After extending the comment period from Aug. 11 to Sept. 12, the FDA received 10 comments on the draft guidance. Released May 13, the draft guidance spells out how the agency plans to regulate diagnostics that detect infectious disease organisms, antimicrobial resistance and virulence markers.
The Critical Path Institute said the regulatory-grade reference database requirements for microbial identification and antimicrobial resistance are undefined and quite different, and it suggested the two concepts be separated out.

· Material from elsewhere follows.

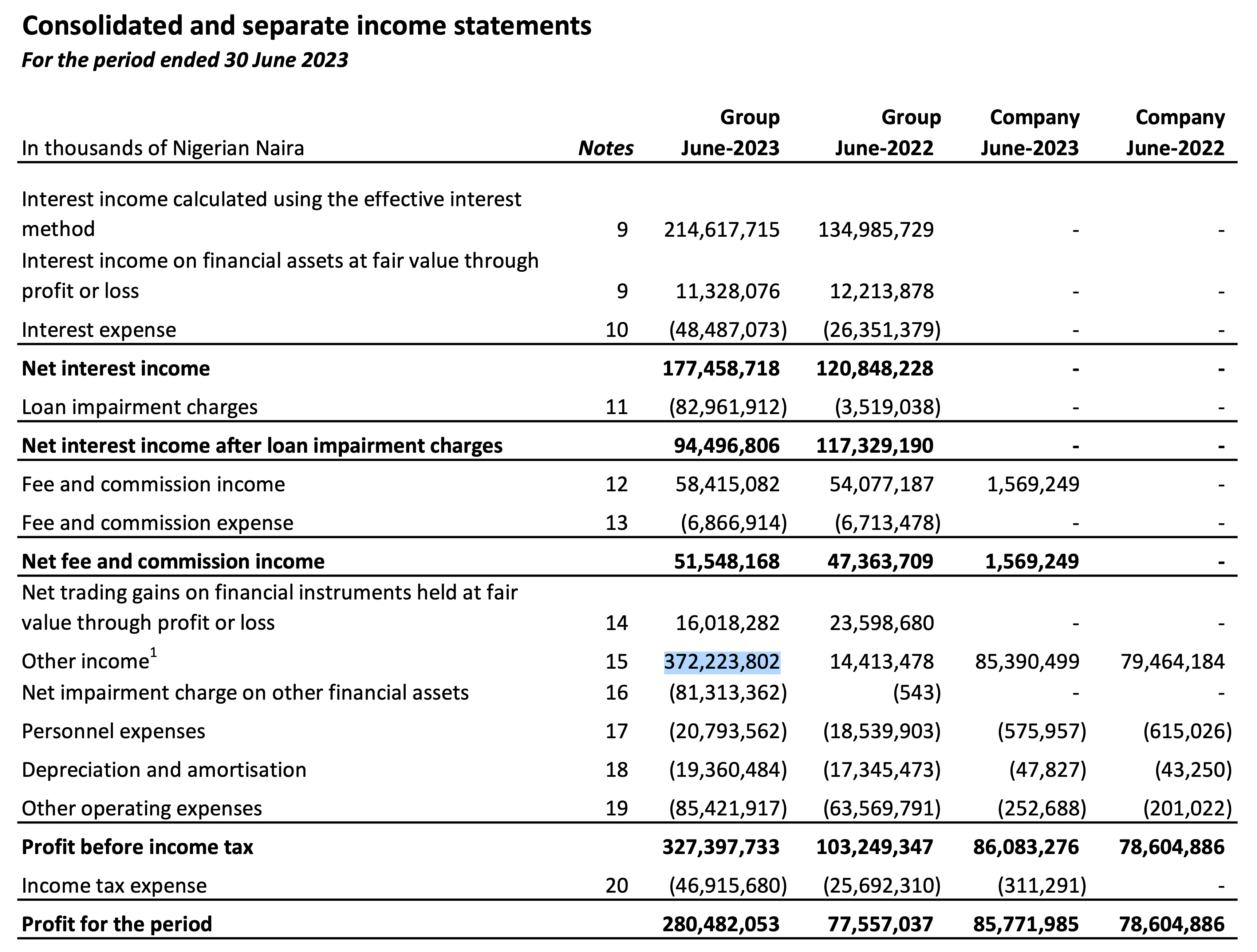Screen dimensions: 1257x952
Task: Click the Notes column header
Action: (605, 148)
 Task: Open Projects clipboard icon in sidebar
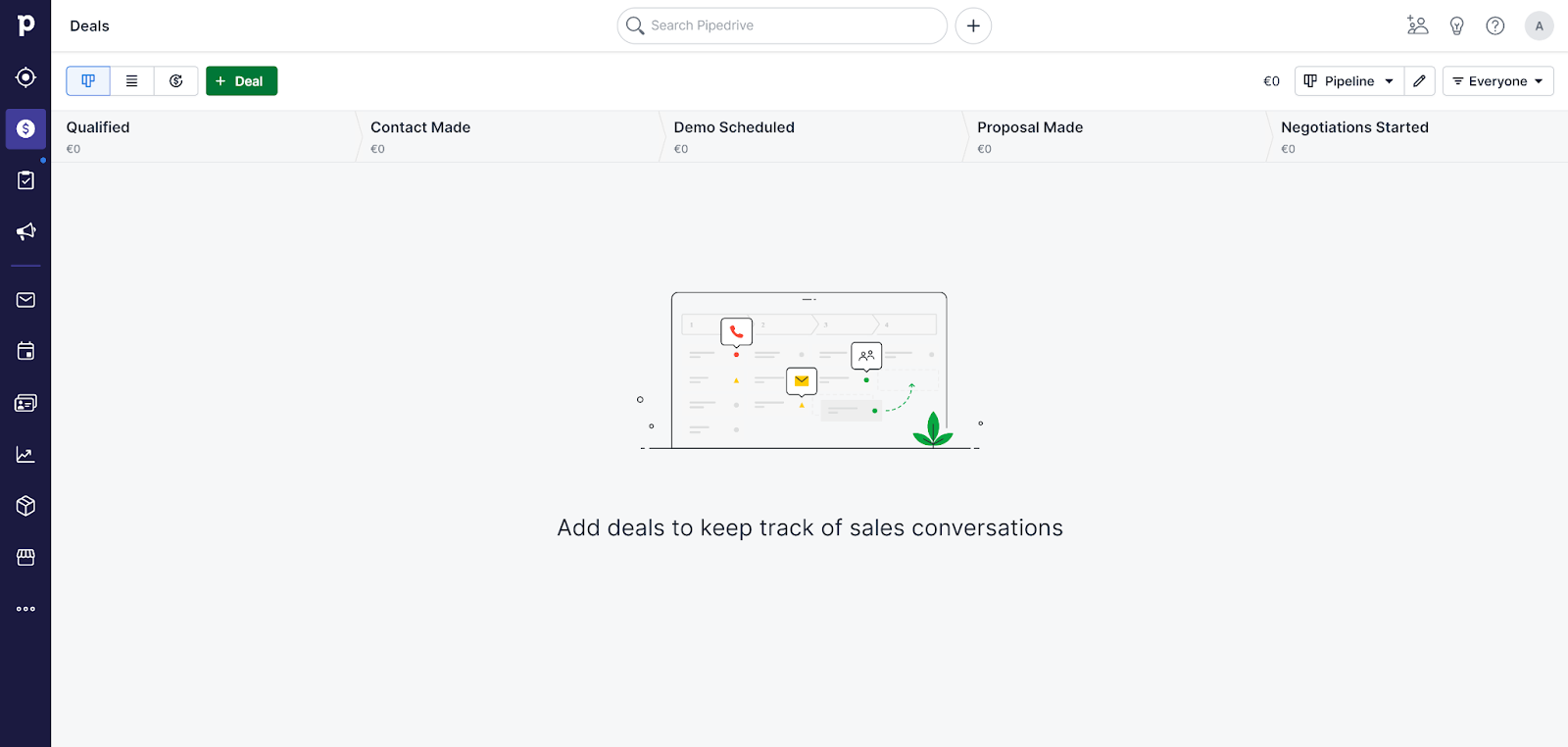[x=25, y=180]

Oxford Nanopore said that an “overly prescriptive approach to individual performance metrics (which will vary widely between pathogens, sample types and sequencing technologies) may fail to capture the benefits of newer technologies.” It suggested instead focusing on the properties and performance of technologies overall in the intended-use cases.
Roche Diagnostics echoed that sentiment and was critical of the FDA’s approach to regulating NGS in vitro diagnostics for infectious disease via a systems approach. Such an approach would limit innovative tools, because manufacturers often specialize in areas such as target enrichment, instrumentation and bioinformatics pipelines.
“This approach is diametrically opposed to FDA’s expressed policies and precedent,” Roche said.
It urged the agency to adopt a more flexible regulatory pathway that enables developers of NGS assays or bioinformatics pipelines to develop and evaluate their products using existing and innovative NGS instrument platforms.
The Critical Path Institute said the draft guidance appears to be specific to whole genome sequencing, but it asserted that targeted sequencing “may make more sense for diagnostic applications.” It suggested that the agency develop a section devoted to targeted sequencing.
The institute also said the guidance does not contain a discussion on subpopulation analysis for antimicrobial resistance.
Exempt from Premarket Notification?
Roche said the agency should consider exempting Class II infectious disease NGS-based tests from premarket notification requirements under certain circumstances. It explained that the agency took this approach for NGS-based germline guidance, and it should follow the same pathway since the risks associated with such tests would be similar.
Oxford Nanopore said the guidelines appear focused on centralized clinical laboratory-delivered testing based on traditional, short-read technologies and don’t take into account newer, portable, real-time, long-read DNA sequencing technologies, including those based on nanopore sensing.
The company stressed that a “point-of-care device with a rapid workflow” has the potential to deliver rapid results, which would provide numerous benefits.
The guidance was drawn from stakeholder input during an April 13, 2015, meeting that stressed the need for more advanced testing to better detect and identify infectious disease organisms. Stakeholders stressed that next-generation sequencing can replace previous methods with a single approach.